Hint: We first find the equation of two sides on which we draw the perpendicular lines from the opposite vertex. We find the equation of the perpendicular lines which gives us the orthocentre of the triangle as the intersecting point.

Complete step-by-step solution:
The orthocentre of a triangle is the intersecting point of all three altitudes of the triangle.
We draw the triangle formed by \[A=\left( 0,0 \right);B=\left( 8,0 \right);C=\left( 4,6 \right)\]. Let the orthocentre be O.

We find the equation of the lines AB and AC.
The general equation of a line going through points \[\left( a,b \right);\left( c,d \right)\] is $\dfrac{y-b}{b-d}=\dfrac{x-a}{a-c}$.
So, equation AB will be $\dfrac{y-0}{0-0}=\dfrac{x-0}{0-8}$. The simplified form is $y=0$.
So, equation AC will be $\dfrac{y-0}{0-6}=\dfrac{x-0}{0-4}$. The simplified form is $3x-2y=0$.

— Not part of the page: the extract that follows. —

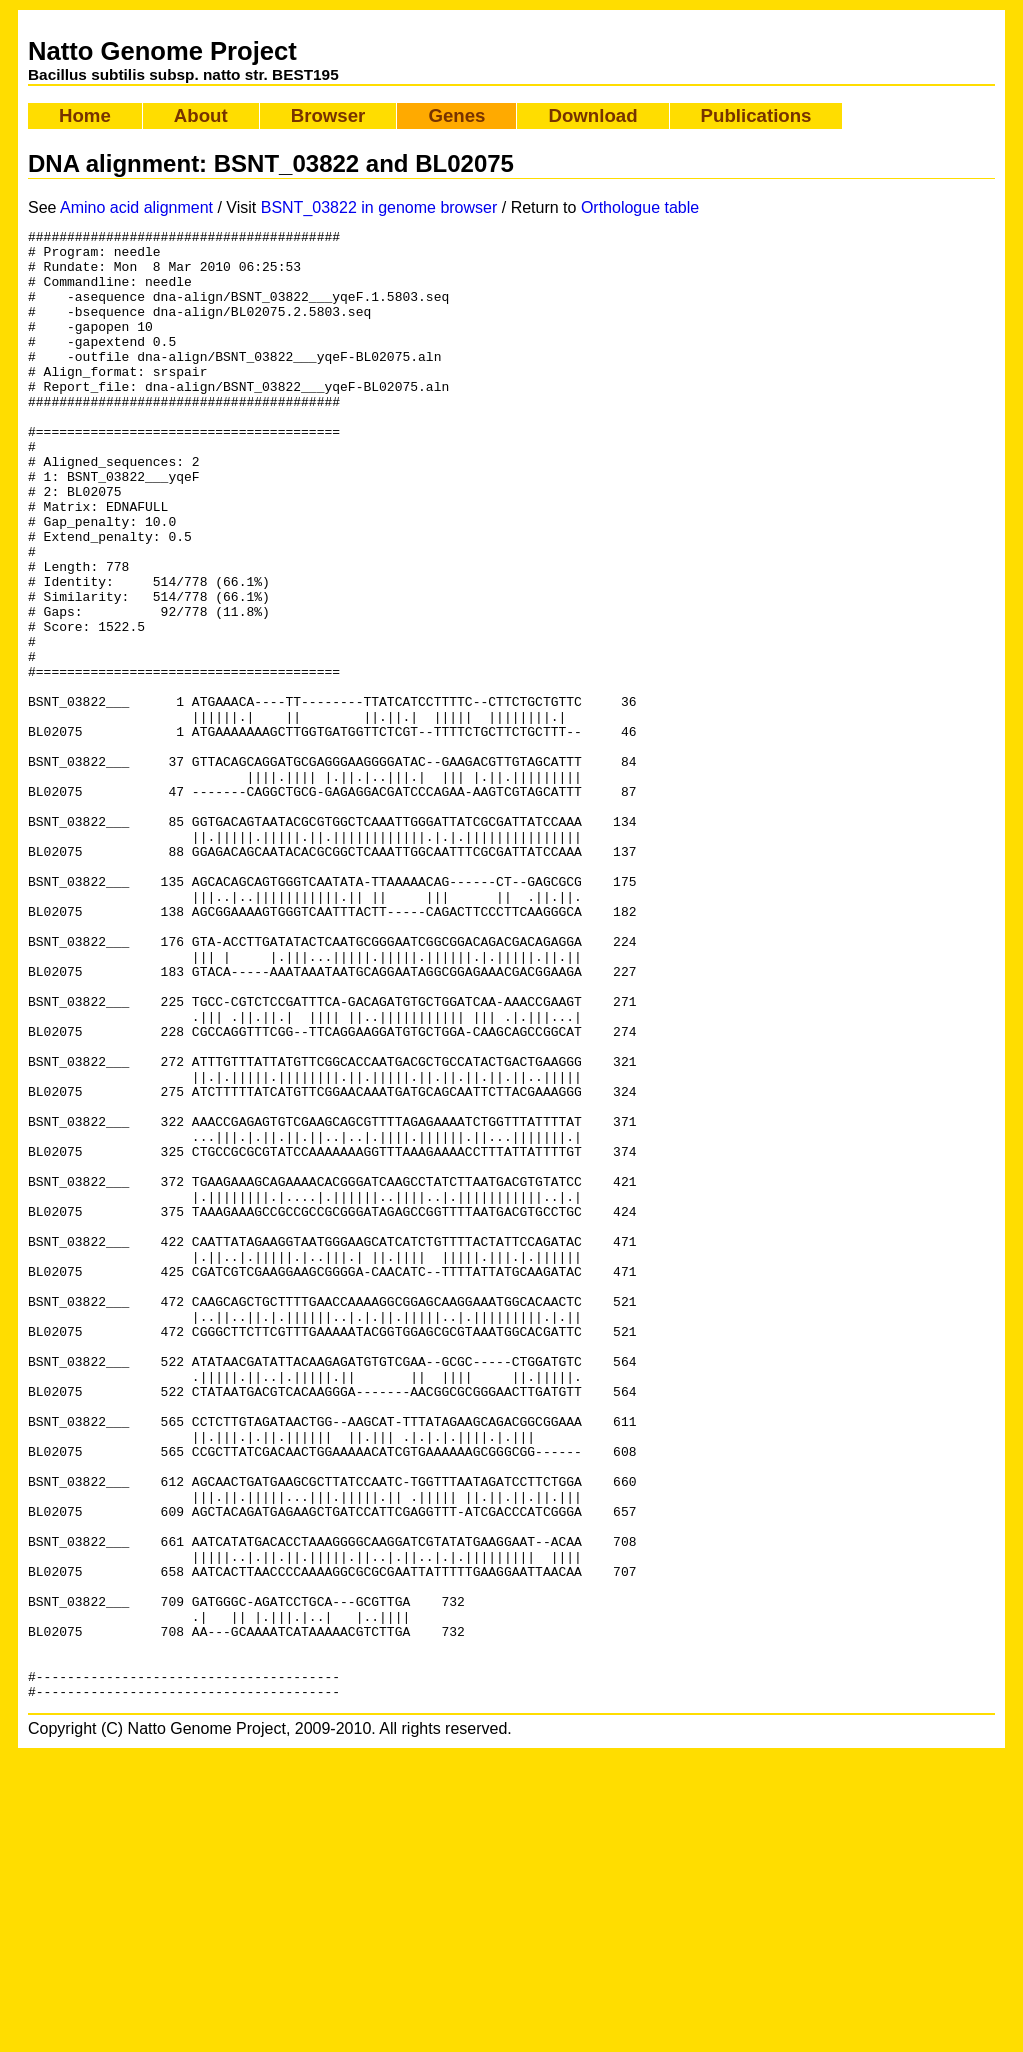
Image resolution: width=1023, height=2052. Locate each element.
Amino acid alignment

Now we draw the perpendicular lines from C and B on the lines AB and AC respectively.
The general equation of a line perpendicular to $ax+by=c$ is $bx-ay=k$.

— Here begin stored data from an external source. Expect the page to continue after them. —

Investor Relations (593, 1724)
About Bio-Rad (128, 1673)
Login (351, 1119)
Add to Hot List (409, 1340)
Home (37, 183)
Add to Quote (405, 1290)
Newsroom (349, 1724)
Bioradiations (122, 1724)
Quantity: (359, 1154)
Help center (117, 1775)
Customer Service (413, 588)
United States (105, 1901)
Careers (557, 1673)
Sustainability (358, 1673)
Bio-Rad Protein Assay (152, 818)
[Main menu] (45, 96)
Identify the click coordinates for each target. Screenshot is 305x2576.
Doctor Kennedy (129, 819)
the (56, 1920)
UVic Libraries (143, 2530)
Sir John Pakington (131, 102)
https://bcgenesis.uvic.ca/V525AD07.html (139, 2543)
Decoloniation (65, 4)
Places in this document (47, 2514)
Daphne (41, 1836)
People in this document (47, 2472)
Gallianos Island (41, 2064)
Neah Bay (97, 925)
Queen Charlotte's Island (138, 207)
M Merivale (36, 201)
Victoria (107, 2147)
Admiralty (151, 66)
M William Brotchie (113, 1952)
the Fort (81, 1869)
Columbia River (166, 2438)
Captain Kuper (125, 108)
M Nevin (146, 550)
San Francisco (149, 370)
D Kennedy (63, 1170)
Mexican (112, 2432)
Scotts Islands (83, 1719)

Therefore, CE, the perpendicular line of the line $y=0$ will be $x=k$ which is going through the point \[C=\left( 4,6 \right)\].
Putting the values, we get $x=4$. The line CE is $x=4$.

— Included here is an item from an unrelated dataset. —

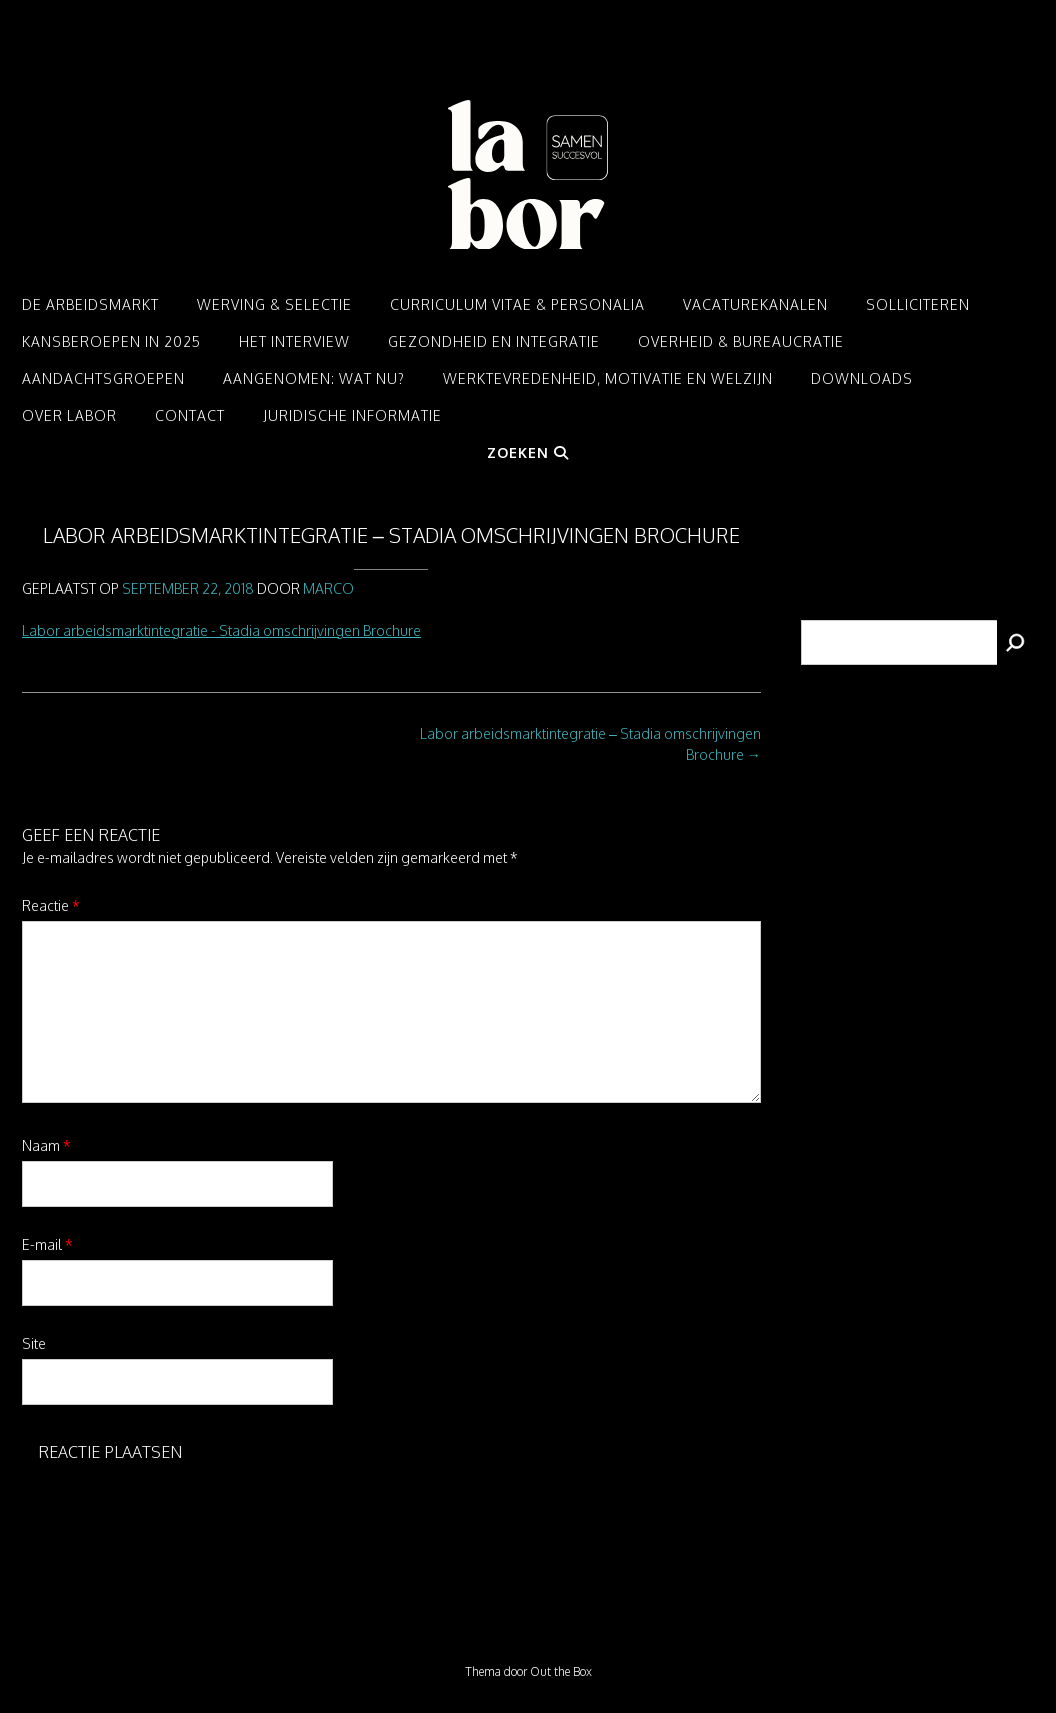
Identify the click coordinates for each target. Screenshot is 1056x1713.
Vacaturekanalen (755, 304)
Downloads (862, 378)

Therefore, BD, the perpendicular line of the line $3x-2y=0$ will be $2x+3y=K$ which is going through the point \[B=\left( 8,0 \right)\].
Putting the values, we get $2\times 8+3\times 0=K\Rightarrow K=16$. The line BD is $2x+3y=16$.
Now we find the intersection point of BD and CE.
So, putting $x=4$ in $2x+3y=16$, we get
\[\begin{align}
  & 2\times 4+3y=16 \\
 & \Rightarrow y=\dfrac{16-8}{3}=\dfrac{8}{3} \\
\end{align}\]
The point O is \[O=\left( 0,\dfrac{8}{3} \right)\]. The correct option is D.

Note: We assume the lines AB and AC as the point \[A=\left( 0,0 \right)\] makes finding the equation easier. We can use any other line and its perpendicular line; the orthocentre remains fixed. If we draw the third perpendicular line from point A we will get the intersecting point on O.